After the terrorist attacks in Paris, we - many of us - feel overcome by a sense that the world is out of joint, that order is collapsing. The pope has even spoken of a Third World War. This doesn't mean a global war. A war is, however, being waged against the world as we know it. It has been declared by Islamic jihadism: not just by the self-proclaimed caliphate of "Islamic State," but by many fundamentalist groups, movements and sects across the world - in Nigeria, Mali or Somalia, in India, Bangladesh, Afghanistan or Indonesia, and of course in the Middle East, in the disintegrating states of Iraq, Syria, Libya or Yemen. And jihadism reaches out beyond these regions - to Europe, to Russia as well. It is challenging the world.
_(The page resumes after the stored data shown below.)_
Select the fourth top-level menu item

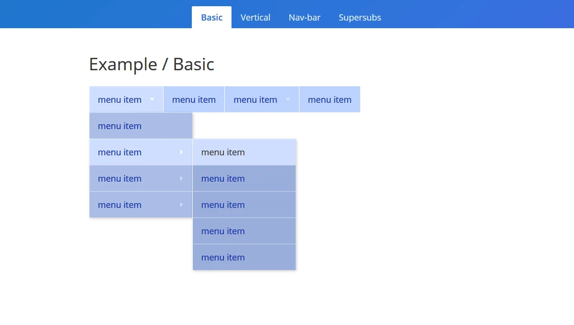330,99
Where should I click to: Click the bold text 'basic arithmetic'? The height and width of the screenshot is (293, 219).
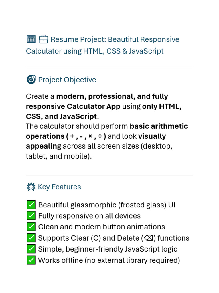click(159, 126)
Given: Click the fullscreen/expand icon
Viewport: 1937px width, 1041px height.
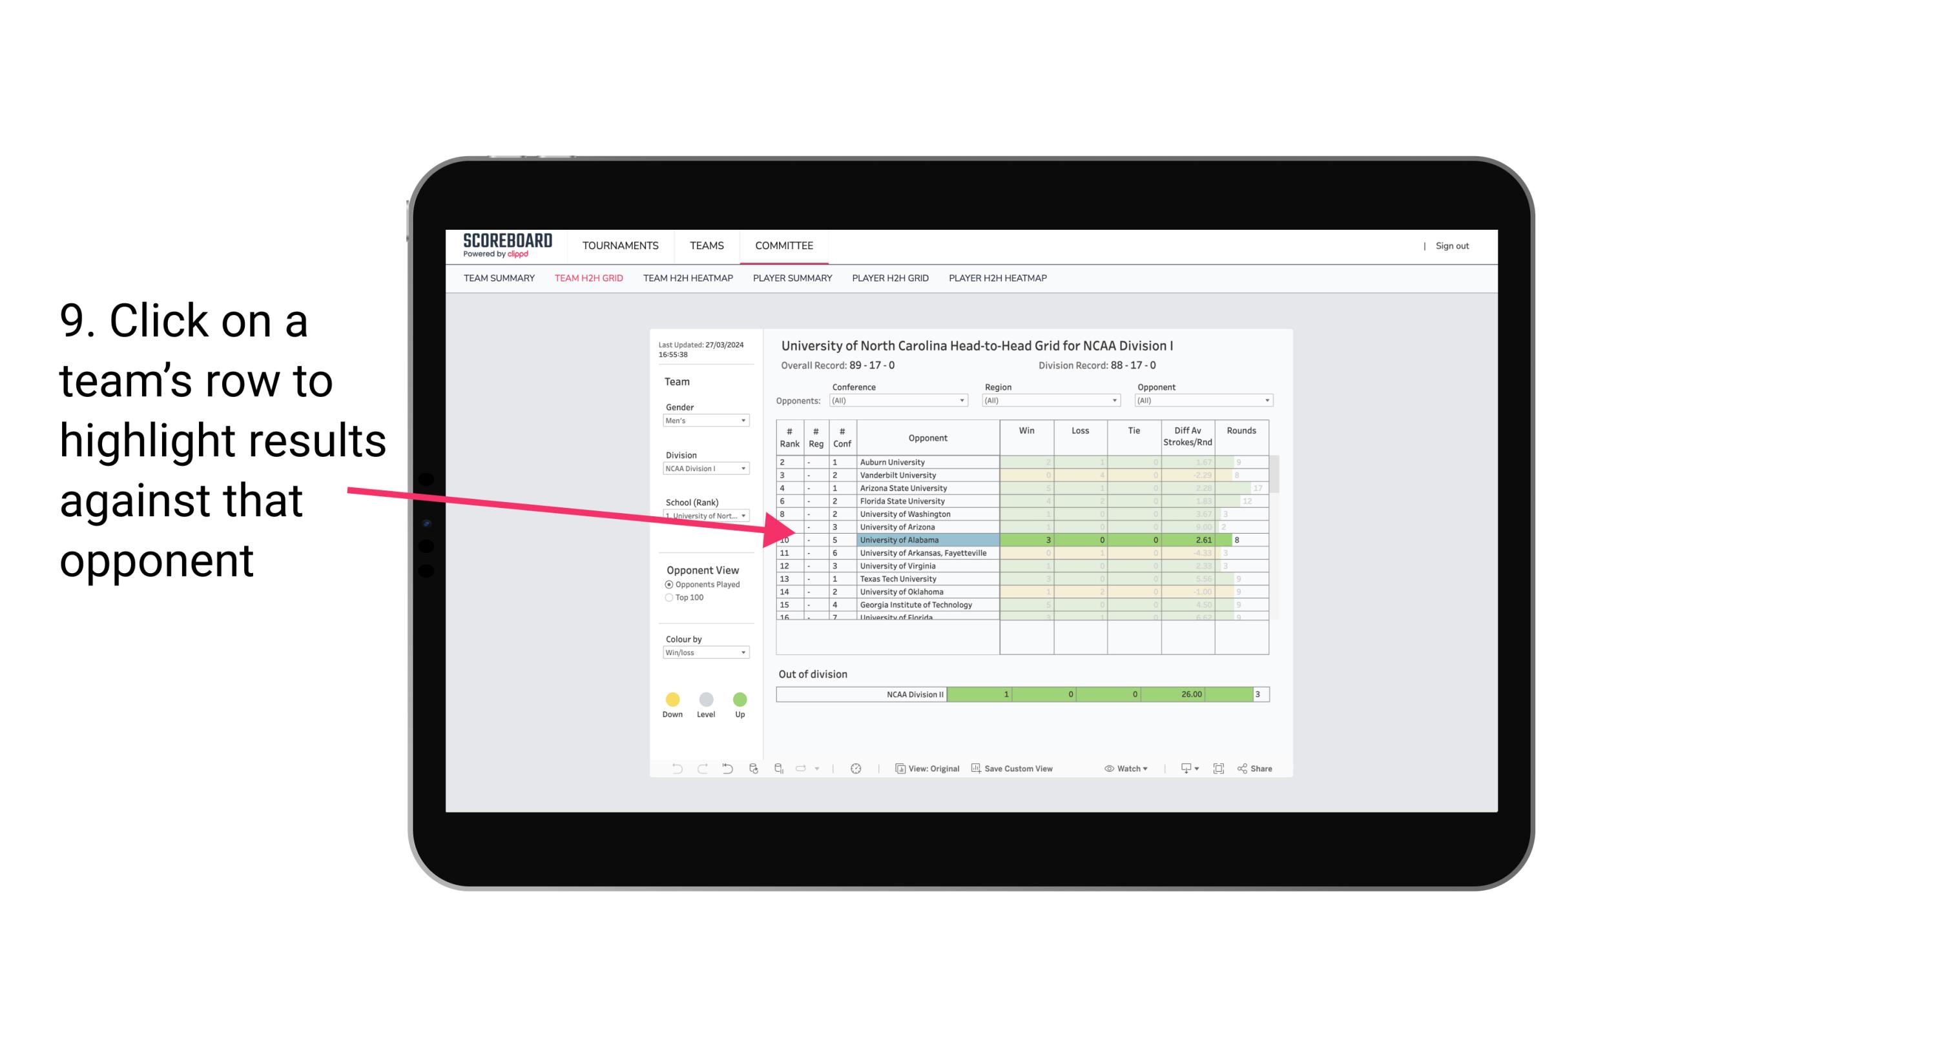Looking at the screenshot, I should point(1217,770).
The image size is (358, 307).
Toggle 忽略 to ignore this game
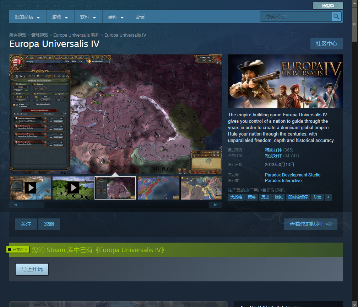pos(49,224)
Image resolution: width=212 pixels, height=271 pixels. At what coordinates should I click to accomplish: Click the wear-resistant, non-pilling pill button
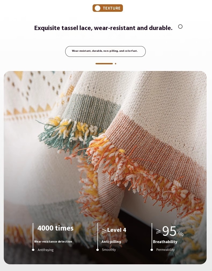click(105, 51)
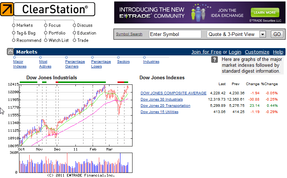Click the Enter Symbol input field

pos(175,34)
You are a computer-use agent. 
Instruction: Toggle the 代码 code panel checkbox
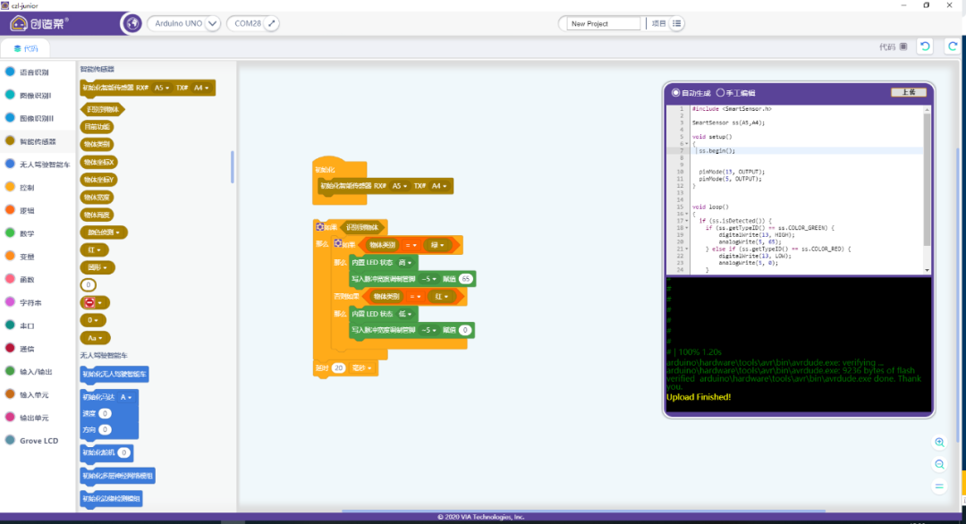(x=903, y=46)
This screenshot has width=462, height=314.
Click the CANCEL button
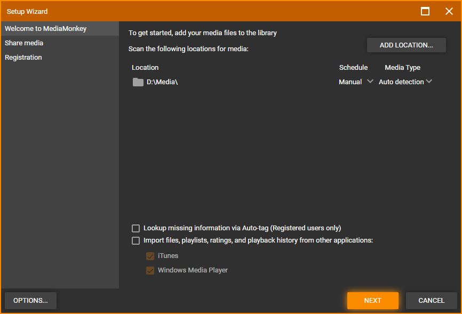[431, 301]
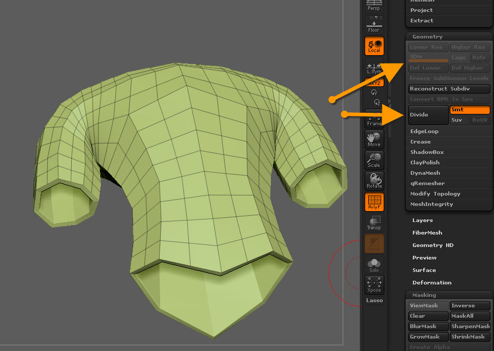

Kudascheff Alexander Kommentarbild App
DW Editor-in-Chief Alexander Kudascheff

There is no point in arguing over whether Islam is a religion of peace or of war. Orientalists and scholars of Islam can rack their brains over this. Jihadism takes Islam as its reference point and justification - an "original" Islam that purports to conform to the example set by the Prophet Muhammad in Medina and Mecca, 1,500 years ago. It is supposed to be a radically religious way of life, a life in accordance with the Koran. The goals, also spiritually-fueled, that accompany this attitude are totalitarian. The jihadists want us all to live the way they believe is right. That is their challenge, their declaration of war on the world, on the modern age.

But for tactical reasons alone, this war is an asymmetrical one. The few are challenging the many, individuals the state. It is a fight of individual Islamist guerrillas against armies. The principle is a simple one. The state has to do everything to prevent the terrorists from succeeding. It has to do everything to ensure that its citizens live in safety - every hour, every day, every month, every year, everywhere. The terrorists only need one victory; they only need one successful attack to devastate the states - as on November 13 in Paris.

The war is also asymmetrical because the two sides are operating under different conditions. On the one hand, you have jihadists who throw away their own lives; on the other, the police and the military, who operate according to rational, practical considerations. Here, there is the willingness to exceed all limitations, deploying the worst possible brutality; there, soldiers and police are operating according to constitutional principles. They are bound by law; the jihadists are let off the leash by their totalitarian ideology. The brutal willingness to commit murder stands opposed to democratic rules and all the things a democracy takes for granted. It is a more than unequal fight - even if, as is probable, the West is forced to rethink its fundamental security policy.

"The Open Society and Its Enemies" is the title of what is probably the most famous book by the Austrian philosopher Karl Popper. The open, liberal society is a provocation to all totalitarian power ideologies. It rejects the doctrine of salvation and defends itself with the tools of the constitutional state. Jihadism challenges Western democracies to the limits of tolerance - and beyond.

The terrorists want us to abandon our conception of ourselves. They want to defeat the modern age - by asymmetrical means. The fight will therefore be a long one, because every time the jihadist movement is hit, new heads grow to replace the old. There is still an inexhaustible reservoir of terrorists prepared to commit suicide. We must brace ourselves for this.